(Extracted records)
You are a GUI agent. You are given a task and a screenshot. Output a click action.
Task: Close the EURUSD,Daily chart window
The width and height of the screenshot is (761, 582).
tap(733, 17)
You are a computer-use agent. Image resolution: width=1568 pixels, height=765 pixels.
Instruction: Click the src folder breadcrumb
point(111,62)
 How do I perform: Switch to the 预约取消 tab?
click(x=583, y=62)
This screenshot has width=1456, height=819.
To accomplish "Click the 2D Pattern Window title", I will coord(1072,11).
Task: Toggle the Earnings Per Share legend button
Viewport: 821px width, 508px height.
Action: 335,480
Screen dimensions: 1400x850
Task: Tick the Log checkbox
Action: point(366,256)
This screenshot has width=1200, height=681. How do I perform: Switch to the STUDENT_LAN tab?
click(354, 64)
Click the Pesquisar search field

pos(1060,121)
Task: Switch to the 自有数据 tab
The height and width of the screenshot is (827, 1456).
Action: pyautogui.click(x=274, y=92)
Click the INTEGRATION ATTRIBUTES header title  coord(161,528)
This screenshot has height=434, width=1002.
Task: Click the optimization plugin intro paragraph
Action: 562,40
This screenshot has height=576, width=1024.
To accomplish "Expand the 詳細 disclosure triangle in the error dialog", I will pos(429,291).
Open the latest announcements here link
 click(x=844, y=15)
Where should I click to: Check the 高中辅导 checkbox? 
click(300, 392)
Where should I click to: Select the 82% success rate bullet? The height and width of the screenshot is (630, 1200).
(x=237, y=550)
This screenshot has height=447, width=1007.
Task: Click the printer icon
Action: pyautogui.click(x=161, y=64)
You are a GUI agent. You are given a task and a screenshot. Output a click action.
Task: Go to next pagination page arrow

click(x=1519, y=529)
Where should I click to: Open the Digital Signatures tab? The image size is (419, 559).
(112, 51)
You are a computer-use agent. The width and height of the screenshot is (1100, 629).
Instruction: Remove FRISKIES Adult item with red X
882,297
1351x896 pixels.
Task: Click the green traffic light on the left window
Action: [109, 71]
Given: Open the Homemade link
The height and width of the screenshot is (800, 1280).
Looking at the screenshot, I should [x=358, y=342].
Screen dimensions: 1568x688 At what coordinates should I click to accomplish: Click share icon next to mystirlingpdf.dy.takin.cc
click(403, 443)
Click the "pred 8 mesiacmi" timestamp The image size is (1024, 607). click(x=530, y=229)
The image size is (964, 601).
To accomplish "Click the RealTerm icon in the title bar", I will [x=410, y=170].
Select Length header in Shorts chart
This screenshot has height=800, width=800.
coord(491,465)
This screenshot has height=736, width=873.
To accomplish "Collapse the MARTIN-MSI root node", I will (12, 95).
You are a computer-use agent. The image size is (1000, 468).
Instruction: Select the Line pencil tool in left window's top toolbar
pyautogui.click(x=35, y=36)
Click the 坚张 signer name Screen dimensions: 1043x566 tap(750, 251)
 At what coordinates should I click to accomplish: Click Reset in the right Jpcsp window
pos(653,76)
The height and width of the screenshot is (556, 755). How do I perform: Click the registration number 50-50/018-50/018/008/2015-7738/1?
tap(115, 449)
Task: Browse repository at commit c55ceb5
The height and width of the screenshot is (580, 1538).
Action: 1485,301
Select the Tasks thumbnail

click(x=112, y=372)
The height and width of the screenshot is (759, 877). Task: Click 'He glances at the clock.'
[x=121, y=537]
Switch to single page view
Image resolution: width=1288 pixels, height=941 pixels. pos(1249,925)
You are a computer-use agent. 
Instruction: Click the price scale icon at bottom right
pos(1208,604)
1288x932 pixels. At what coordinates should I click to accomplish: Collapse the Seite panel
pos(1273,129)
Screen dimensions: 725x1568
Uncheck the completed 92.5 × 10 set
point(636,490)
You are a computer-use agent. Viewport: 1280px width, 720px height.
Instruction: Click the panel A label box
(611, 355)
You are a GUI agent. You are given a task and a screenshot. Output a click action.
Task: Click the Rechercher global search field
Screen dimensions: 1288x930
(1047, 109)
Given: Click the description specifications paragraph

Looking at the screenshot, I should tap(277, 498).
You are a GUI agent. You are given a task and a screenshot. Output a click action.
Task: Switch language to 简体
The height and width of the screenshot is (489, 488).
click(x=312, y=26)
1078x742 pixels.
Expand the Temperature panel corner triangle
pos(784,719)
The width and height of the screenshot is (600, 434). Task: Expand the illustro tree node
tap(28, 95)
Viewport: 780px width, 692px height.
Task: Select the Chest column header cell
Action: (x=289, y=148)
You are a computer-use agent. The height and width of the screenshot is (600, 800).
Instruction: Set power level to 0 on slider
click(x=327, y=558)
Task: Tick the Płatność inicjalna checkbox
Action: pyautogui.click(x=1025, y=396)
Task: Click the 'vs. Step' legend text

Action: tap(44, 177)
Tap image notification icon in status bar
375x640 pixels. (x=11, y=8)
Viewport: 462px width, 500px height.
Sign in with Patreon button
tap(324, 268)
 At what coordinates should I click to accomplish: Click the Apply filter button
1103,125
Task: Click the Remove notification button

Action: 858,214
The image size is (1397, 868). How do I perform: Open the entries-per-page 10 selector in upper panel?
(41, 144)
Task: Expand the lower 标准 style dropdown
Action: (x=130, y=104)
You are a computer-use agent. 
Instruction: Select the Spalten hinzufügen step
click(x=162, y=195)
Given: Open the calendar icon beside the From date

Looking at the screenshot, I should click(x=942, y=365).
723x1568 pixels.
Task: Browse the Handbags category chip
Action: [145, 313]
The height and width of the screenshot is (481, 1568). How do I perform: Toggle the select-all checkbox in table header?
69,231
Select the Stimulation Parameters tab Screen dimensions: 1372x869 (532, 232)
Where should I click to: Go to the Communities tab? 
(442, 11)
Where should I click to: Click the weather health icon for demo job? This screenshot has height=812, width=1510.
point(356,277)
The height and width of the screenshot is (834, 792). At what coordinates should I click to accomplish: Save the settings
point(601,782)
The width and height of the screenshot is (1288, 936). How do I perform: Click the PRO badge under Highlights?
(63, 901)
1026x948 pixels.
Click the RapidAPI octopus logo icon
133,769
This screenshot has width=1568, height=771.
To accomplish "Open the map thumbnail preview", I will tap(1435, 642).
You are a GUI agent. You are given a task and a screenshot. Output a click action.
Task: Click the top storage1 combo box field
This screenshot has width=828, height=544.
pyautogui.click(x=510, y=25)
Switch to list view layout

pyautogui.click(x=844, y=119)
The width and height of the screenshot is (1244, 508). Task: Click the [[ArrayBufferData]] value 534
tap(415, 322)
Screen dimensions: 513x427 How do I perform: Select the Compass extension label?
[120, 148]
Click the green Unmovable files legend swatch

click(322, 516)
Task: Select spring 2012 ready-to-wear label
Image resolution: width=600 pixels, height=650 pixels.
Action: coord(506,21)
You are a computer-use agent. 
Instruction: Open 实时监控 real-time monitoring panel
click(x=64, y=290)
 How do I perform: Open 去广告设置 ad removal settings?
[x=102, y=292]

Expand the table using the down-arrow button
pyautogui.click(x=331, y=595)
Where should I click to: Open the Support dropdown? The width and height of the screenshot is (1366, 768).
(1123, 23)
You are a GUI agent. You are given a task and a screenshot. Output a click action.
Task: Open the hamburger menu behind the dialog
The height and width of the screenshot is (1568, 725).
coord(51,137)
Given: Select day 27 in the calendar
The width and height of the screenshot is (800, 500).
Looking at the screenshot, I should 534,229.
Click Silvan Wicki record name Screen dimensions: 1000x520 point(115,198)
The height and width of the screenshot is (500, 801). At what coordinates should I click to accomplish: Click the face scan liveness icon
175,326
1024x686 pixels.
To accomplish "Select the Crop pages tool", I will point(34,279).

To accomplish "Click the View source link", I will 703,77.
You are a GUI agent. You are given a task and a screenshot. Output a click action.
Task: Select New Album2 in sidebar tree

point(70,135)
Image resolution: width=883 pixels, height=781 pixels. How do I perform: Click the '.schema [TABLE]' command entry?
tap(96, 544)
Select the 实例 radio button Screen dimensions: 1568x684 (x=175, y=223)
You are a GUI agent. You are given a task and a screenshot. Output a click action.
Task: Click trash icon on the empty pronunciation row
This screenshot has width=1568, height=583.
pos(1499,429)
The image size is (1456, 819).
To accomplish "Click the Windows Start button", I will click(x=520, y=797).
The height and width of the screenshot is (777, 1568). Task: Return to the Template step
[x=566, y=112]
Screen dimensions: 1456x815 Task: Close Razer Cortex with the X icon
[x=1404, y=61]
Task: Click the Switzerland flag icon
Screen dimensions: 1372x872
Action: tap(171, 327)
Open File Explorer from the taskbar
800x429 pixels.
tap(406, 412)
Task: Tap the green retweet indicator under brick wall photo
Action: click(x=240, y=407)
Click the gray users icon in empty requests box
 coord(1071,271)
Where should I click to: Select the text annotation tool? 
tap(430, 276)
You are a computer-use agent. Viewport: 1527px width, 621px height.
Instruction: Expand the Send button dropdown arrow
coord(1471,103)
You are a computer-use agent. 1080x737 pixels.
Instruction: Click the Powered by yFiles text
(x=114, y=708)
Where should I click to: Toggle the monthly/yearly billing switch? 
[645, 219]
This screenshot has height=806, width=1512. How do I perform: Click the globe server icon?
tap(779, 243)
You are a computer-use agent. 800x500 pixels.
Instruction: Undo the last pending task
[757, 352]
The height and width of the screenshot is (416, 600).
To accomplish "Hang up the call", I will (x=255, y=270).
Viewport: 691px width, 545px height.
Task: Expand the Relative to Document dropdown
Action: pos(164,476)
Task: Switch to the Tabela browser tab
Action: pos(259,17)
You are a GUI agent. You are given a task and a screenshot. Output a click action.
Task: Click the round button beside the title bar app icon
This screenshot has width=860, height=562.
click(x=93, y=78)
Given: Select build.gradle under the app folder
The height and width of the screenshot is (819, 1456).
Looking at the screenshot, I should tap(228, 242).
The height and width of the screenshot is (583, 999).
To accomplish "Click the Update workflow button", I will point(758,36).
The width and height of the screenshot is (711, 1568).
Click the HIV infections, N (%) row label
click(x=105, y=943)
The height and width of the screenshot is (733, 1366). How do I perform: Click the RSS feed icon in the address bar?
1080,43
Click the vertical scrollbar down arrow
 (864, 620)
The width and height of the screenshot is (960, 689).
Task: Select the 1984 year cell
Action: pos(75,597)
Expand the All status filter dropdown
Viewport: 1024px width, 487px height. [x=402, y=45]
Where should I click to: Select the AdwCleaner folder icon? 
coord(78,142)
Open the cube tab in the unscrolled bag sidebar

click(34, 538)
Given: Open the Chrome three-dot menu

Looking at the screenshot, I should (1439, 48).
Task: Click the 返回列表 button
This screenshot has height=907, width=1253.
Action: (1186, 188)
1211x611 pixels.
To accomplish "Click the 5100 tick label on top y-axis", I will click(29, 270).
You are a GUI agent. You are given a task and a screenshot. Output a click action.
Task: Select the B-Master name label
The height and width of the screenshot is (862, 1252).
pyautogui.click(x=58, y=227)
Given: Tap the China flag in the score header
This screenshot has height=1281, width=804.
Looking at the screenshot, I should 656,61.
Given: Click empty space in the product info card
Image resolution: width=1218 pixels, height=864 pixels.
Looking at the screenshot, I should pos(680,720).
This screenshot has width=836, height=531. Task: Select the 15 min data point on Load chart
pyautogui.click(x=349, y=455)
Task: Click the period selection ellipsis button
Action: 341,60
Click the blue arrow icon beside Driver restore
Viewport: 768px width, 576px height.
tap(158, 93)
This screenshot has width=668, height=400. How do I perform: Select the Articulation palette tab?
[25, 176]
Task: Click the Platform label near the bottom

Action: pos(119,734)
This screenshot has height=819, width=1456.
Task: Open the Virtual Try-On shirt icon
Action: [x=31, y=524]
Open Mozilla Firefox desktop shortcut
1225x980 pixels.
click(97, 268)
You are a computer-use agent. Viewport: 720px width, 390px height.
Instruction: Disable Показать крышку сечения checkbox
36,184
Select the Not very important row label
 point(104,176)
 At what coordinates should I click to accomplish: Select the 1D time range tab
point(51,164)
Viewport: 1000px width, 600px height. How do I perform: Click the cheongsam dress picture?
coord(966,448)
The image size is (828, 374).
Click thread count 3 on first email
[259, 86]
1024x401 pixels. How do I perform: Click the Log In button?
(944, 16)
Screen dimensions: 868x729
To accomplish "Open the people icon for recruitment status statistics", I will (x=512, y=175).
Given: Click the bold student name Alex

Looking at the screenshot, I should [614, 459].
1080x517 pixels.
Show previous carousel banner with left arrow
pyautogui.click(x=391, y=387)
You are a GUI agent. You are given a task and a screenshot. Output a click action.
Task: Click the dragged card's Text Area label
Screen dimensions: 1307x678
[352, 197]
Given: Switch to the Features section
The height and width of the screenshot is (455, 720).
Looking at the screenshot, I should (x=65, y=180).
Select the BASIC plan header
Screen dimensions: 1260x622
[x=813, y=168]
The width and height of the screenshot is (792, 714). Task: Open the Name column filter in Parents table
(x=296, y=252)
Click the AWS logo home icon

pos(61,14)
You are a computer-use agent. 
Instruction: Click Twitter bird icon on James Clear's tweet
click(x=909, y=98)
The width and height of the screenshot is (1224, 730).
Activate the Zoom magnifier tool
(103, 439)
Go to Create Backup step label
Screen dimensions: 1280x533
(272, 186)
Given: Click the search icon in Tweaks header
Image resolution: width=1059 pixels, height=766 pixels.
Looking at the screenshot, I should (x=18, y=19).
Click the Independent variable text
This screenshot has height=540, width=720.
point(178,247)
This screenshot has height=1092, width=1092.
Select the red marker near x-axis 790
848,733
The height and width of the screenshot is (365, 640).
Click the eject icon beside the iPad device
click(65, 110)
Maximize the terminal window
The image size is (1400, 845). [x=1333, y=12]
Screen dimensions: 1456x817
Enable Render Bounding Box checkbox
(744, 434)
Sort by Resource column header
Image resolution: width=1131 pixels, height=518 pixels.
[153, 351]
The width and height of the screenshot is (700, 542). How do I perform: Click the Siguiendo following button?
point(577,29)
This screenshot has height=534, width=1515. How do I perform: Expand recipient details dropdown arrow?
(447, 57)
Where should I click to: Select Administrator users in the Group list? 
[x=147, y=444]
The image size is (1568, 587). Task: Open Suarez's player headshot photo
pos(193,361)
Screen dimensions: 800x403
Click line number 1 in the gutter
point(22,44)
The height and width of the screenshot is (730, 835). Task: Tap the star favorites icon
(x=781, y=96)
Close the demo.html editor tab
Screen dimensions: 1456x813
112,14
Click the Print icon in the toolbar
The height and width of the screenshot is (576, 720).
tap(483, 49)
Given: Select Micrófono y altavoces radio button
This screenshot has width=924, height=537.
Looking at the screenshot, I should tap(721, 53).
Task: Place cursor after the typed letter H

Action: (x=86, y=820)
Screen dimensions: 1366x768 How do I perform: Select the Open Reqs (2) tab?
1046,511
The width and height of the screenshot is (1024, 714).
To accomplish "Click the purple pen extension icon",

Work instructions => Rewrite the stretch from the start of the records through the line that contains "tap(733, 17)", replacing "chart window" with "chart panel" and leaving everything else unchanged.

Written reply =>
You are a GUI agent. You are given a task and a screenshot. Output a click action.
Task: Close the EURUSD,Daily chart panel
The width and height of the screenshot is (761, 582).
tap(733, 17)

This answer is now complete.